Dove trovo la malva? Lei cresce nelle terre incolte, purchè fertili e idratate, la si può trovare in campagna, in collina, ma anche lungo i bordi dei campi coltivati in pianura o di argini e strade, e su quasi tutti i terreni incolti. Preferisce i terreni concimati e freschi ma si adatta bene un po’ ovunque. È un’ erba molto comune che cresce spontaneamente anche nei pressi dei centri urbani e la si riconosce facilmente.. Lei abita vicino a noi e ci aiuta a tenere il più pulito possibile l’ambiente che ci riguarda. La sua fioritura comincia in primavera e si protrae per tutta l’estate, con bellissimi fiori di colore rosa/lillà molto graziosi. Il suo colore è molto rilassante e stimola le nostre percezioni intuitive, ci aiuta a fidarci dei nostri sentimenti, ad avere maggiore fiducia in noi stessi e nelle nostre capacità e ci aiuta a ritrovare la pace e la chiarezza. Attenzione a quando la parte erbacea presenta piccole macchiette color ruggine, lasciatela lì, non raccoglietela, è infestata! Quando va in fiore è meravigliosa, portamento elegante, semplice, un po’ stimolino, attraente, fresco. I suoi fiori hanno cinque petali a forma di cuore di color lilla, ricchi di antiossidanti ottimi da usare in occasione di qualsiasi problema riguardi la pelle e le parti intime. Conosciuta da sempre come pianta omnimorbia, ovvero indicata alla cura di tutti i mali. La malva è una delle poche piante le cui virtù terapeutiche sono conosciute anche dai meno esperti.
L’uso della malva in cucina è molto diffuso, le foglie ancora tenere possono essere consumate come gli spinaci e possono essere aggiunte a minestre e ripieni. In cucina la malva è largamente utilizzata e si addice nella preparazione di minestre, polpette, insalate o frittate, per la preparazione di risotti, ravioli o misticanze. Il sapore è piacevolmente dolce. Possiamo utilizzare la malva come rimedio naturale preparando tisane, infusi e decotti utili per le loro proprietà antinfiammatorie, lassative, espettoranti e antibatteriche.

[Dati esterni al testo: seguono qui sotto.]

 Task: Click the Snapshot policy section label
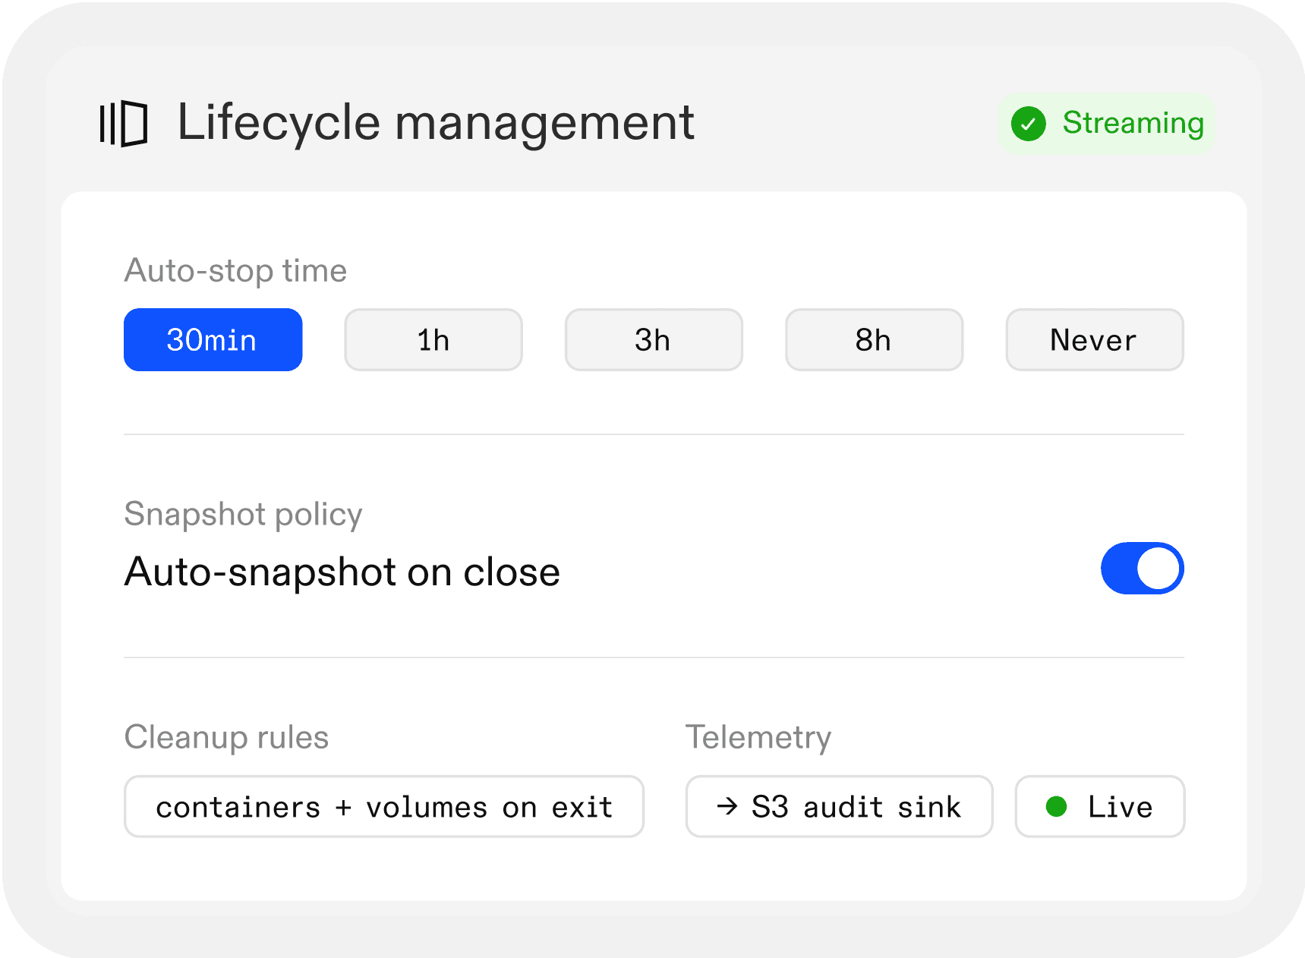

Nei tempi passati al termine malva si associava la parola omnimorbia per indicare che questa pianta rappresentava un rimedio contro ogni tipo di male. Ricchissima di componenti che la rendono un toccasana per la nostra salute e la nostra bellezza ,è una pianta dalle potenti proprietà antiossidanti ed antinfiammatorie. Protegge tutto il corpo dall’azione degenerativa dei radicali liberi.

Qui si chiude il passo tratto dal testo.